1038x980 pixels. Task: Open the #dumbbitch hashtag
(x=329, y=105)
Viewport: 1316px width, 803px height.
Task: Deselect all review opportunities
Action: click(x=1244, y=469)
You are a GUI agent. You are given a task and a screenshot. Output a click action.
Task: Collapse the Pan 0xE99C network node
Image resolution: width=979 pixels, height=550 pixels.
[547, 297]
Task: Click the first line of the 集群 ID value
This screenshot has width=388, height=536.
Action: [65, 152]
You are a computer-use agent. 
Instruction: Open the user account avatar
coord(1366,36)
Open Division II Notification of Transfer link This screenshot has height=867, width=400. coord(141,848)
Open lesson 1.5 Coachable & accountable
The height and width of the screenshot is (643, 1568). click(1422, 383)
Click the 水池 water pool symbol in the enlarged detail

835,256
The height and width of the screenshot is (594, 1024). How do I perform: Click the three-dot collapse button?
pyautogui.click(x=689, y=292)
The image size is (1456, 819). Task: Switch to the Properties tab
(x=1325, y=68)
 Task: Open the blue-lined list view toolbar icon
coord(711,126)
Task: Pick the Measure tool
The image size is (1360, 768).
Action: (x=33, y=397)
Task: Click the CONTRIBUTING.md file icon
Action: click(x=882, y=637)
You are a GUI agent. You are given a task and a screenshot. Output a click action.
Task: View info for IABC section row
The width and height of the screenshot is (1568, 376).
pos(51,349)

_Exercise objective_
Convert every line of the rows above into a JSON array of strings, one string per line, and omit the blank lines.

_Task answer_
[
  "1038x980 pixels. Task: Open the #dumbbitch hashtag",
  "(x=329, y=105)",
  "Viewport: 1316px width, 803px height.",
  "Task: Deselect all review opportunities",
  "Action: click(x=1244, y=469)",
  "You are a GUI agent. You are given a task and a screenshot. Output a click action.",
  "Task: Collapse the Pan 0xE99C network node",
  "Image resolution: width=979 pixels, height=550 pixels.",
  "[547, 297]",
  "Task: Click the first line of the 集群 ID value",
  "This screenshot has width=388, height=536.",
  "Action: [65, 152]",
  "You are a computer-use agent. ",
  "Instruction: Open the user account avatar",
  "coord(1366,36)",
  "Open Division II Notification of Transfer link This screenshot has height=867, width=400. coord(141,848)",
  "Open lesson 1.5 Coachable & accountable",
  "The height and width of the screenshot is (643, 1568). click(1422, 383)",
  "Click the 水池 water pool symbol in the enlarged detail",
  "835,256",
  "The height and width of the screenshot is (594, 1024). How do I perform: Click the three-dot collapse button?",
  "pyautogui.click(x=689, y=292)",
  "The image size is (1456, 819). Task: Switch to the Properties tab",
  "(x=1325, y=68)",
  " Task: Open the blue-lined list view toolbar icon",
  "coord(711,126)",
  "Task: Pick the Measure tool",
  "The image size is (1360, 768).",
  "Action: (x=33, y=397)",
  "Task: Click the CONTRIBUTING.md file icon",
  "Action: click(x=882, y=637)",
  "You are a GUI agent. You are given a task and a screenshot. Output a click action.",
  "Task: View info for IABC section row",
  "The width and height of the screenshot is (1568, 376).",
  "pos(51,349)"
]